I actually found it quite amusing to stay in bed for so long! ”Finally I can spend days in bed without feeling guilty about being lazy!” The only problem I had was back/shoulder/neck pain during the whole 60 days with varying intensity.

After 30 days in bed - the half way mark - I noticed for the first time that my leg muscles had decreased. I could see the bone and there was a gap between my bone and my muscle! It got only worse as the days went by. Other than that only minor changes - dry skin, impurities on the skin of my back, some weigh loss, pretty nails growing (some girls in the centre grew long nails for the first time in their life!), eventually every pore on my skin was screaming for fresh air…

Everything was done in the same position, head slightly downwards. It took some time to get used to it, but after the third day we were all experts already. You learn quickly through mistakes! For the toilet and shower we were pushed into a special room with a bed made for that purpose.

All of us ended up using a bedpan between the sheets; it was absolutely too much and unthinkable to ask for toilet bed ten times a day. Practise makes perfect in this matter as well. We could eat in two positions, on our side or on our stomach with a tray in front. I opted for ‘roman style’ since I could not stay on my back because of the pain.

The food in itself was not bad at all. Some meals were even excellent. My problem was when the same food came back again and again it turned out to be quite dull because of its monotony. We had two choices for each meal, but our dinner depended on our lunch choice. Altogether we had twelve different menus (combining lunch and dinner). We were supposed to eat everything we were given.

Testing Marjo's metabolism
Testing Marjo's metabolism

I shared my room with a Polish girl called Beata. We got along very well and I’m truly glad I shared my room with her. We also both had the same sleeping pattern which turned out to be an important matter during the 60 days.

We also got to know the other participants. The 20 first days in Toulouse we spent together on our feet, eating together in the dining room. We were also able to make free internal phone calls between the rooms and chat. I had a Sunday night tradition with my room mate to go and have our dinner in Elisabeth and Dorota’s room. So we were pushed in our beds into their room where we could exchange our experiences and have a good laugh. Occasionally I also visited other rooms.

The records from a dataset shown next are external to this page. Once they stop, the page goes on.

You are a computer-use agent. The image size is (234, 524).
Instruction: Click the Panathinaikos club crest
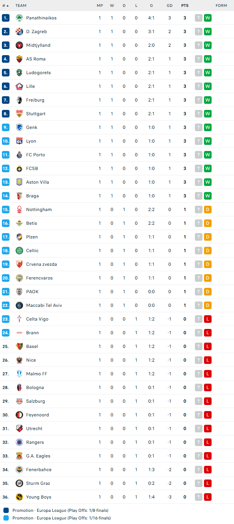[x=19, y=18]
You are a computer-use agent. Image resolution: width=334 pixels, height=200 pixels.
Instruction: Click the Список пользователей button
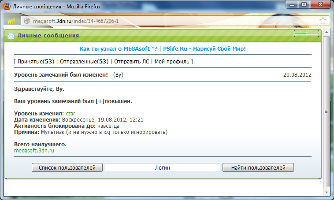point(67,167)
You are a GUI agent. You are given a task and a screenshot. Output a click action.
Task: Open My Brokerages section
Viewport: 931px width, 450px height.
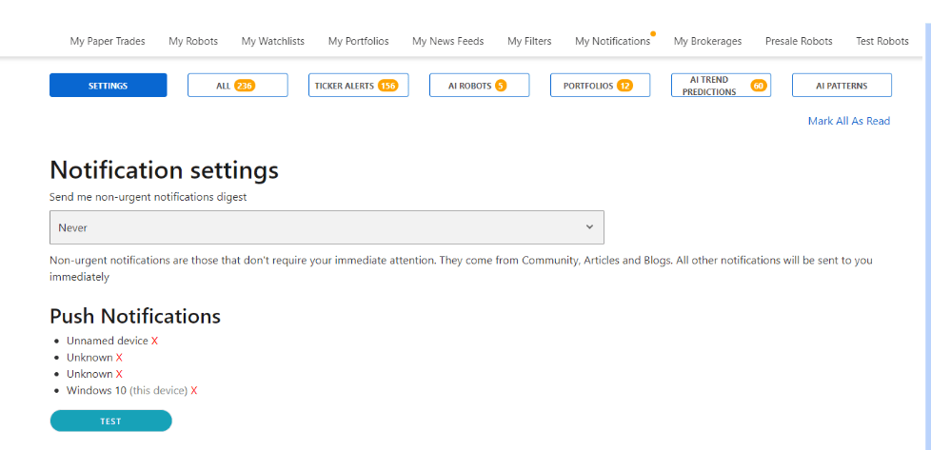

A week before standing up I started to feel the excitement. All the scientific staff was back, the centre was full of people and I started to imagine what it would be like to be on my feet again. Before that I didn’t really think about it. It was definitely one of the best days of my life when I was allowed to stand up again!

The muscle biopsy was the hardest part of the study for me. It was seriously painful and very uncomfortable, although it was over quite quickly. It was taken twice and the second time I fainted. Not a good memory, but now it’s over and even that experience cannot discourage me: I’d do it again if I’d had to.

My back pains also disturbed me quite a bit from time to time. I completely lost my appetite and this has never happened before. I even lost my desire for chocolate. But rest assured, my appetite as well as my taste for chocolate has returned as good as ever!

The science was the best part of the study. I found everything very interesting, always having my one hundred questions ready for the scientists and they answered me very patiently. Learning so much about the human body, space science and scientific protocols in such a short time was a privilege. It felt like being in the first row of Discovery Channel!

I also very much enjoyed the multicultural, multinational and multilingual atmosphere and meeting fabulous and interesting people. I also learnt a great deal about myself, about my body as well as my mind. I could say that it was a fantastic personal journey at the same time. It is a very specific situation after all, being in a bed for 60 days whilst being completely healthy. This is why I wrote a diary every day.

This experience is the best thing I’ve ever done in my life. It was so particular, extremely easy at times, at others seriously demanding. I guess that makes it so unforgettable, that full scale of different feelings and happenings. Like a small life.